My 45 years as a teacher were spent in higher education, as it's called, but one of the reasons that Ravitch's book is so troubling is that I've seen the business model increasingly infiltrate university teaching. Students, we are told, are "customers," shopping for colleges. It's more important to build a new Welcome Center so that prospective customers won't be confused about where to start their shopping than to increase the size and resources of the library. Innovation is stifled in the name of "assessment" and "rubrics," two words that made retirement seem increasingly attractive. This, too, shall pass, I hope. During 45 years in academia, I've seen a lot of fads that suddenly piddled out. For a decade or so, everyone talked about holistic grading. I haven't heard the word 'holistic' in many years. We'll see whether Ravitch is right in stressing the death and life of American education. We can only hope that she has the sequence correct.

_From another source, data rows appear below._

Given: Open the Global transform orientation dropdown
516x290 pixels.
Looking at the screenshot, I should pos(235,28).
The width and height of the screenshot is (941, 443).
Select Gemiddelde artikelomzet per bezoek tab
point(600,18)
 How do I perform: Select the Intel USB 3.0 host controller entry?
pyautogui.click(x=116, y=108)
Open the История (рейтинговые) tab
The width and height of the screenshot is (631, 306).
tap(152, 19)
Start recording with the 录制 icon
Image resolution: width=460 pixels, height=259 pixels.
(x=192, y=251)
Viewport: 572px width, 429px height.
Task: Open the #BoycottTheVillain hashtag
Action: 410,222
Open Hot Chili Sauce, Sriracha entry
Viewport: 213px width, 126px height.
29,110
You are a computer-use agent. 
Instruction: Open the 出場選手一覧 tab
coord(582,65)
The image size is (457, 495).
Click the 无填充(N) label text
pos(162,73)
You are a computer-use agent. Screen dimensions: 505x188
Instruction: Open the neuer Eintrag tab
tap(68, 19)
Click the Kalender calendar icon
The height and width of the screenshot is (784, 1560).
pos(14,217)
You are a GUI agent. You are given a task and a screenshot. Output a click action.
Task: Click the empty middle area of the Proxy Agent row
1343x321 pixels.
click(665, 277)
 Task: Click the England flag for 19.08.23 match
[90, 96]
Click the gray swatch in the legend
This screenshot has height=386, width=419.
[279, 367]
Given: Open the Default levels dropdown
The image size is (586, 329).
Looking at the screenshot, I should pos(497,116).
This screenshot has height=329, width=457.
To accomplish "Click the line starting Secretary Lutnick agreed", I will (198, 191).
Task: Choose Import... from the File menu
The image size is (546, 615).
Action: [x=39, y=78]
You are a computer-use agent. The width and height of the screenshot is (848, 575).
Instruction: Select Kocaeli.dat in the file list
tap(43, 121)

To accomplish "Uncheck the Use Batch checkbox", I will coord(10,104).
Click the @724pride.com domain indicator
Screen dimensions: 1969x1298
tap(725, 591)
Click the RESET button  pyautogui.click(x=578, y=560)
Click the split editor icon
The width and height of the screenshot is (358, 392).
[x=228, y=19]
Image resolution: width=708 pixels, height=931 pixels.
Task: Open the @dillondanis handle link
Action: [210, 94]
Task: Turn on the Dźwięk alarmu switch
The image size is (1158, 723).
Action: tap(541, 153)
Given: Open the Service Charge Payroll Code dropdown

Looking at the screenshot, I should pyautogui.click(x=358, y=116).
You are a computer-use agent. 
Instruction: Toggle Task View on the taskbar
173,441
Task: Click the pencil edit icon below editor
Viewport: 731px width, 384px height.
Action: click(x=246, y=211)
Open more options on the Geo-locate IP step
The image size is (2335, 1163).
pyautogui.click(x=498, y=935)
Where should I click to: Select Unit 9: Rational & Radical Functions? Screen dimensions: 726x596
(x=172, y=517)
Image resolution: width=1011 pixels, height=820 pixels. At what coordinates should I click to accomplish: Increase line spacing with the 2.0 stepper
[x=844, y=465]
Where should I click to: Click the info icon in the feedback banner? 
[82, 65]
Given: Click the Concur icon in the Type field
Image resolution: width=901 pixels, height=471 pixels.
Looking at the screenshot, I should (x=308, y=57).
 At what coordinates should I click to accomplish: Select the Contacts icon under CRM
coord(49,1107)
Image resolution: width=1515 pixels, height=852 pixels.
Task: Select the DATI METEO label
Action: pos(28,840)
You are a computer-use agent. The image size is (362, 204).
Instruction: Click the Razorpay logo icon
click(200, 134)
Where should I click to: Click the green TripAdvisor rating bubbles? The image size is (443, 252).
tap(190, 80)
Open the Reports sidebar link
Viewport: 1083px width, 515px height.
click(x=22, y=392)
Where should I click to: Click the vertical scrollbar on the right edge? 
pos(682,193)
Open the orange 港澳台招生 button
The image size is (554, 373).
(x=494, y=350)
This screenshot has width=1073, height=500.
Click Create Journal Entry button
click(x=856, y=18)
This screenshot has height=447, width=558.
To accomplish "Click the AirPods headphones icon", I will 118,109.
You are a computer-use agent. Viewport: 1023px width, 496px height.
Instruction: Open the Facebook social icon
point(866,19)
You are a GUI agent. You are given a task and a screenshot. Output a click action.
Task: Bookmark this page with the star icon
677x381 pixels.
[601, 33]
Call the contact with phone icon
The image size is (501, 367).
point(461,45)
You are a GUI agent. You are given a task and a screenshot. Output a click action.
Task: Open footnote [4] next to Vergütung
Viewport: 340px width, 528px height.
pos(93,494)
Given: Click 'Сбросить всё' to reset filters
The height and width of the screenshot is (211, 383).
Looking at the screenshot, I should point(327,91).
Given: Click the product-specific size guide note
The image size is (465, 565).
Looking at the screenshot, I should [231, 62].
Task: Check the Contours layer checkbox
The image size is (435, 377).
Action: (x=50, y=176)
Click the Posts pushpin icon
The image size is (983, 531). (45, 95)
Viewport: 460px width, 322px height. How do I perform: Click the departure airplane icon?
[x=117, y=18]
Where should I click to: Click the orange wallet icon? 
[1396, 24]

It will get worse before it gets better. This morning's paper had an editorial by Leonard Pitts Jr. It's about the Texas GOP and a plank from its 2012 platform. "We oppose the teaching of the Higher Order of Thinking Skills (values clarification), critical thinking skills and similar programs that are simply a relabeling of Outcome-Based Education (mastery learning) which focus on behavior modification and have the purpose of challenging the students' fixed beliefs and undermining parental authority." So the Texas GOP just came out against critical thinking. No wonder your friend there doesn't really "teach". Why would he?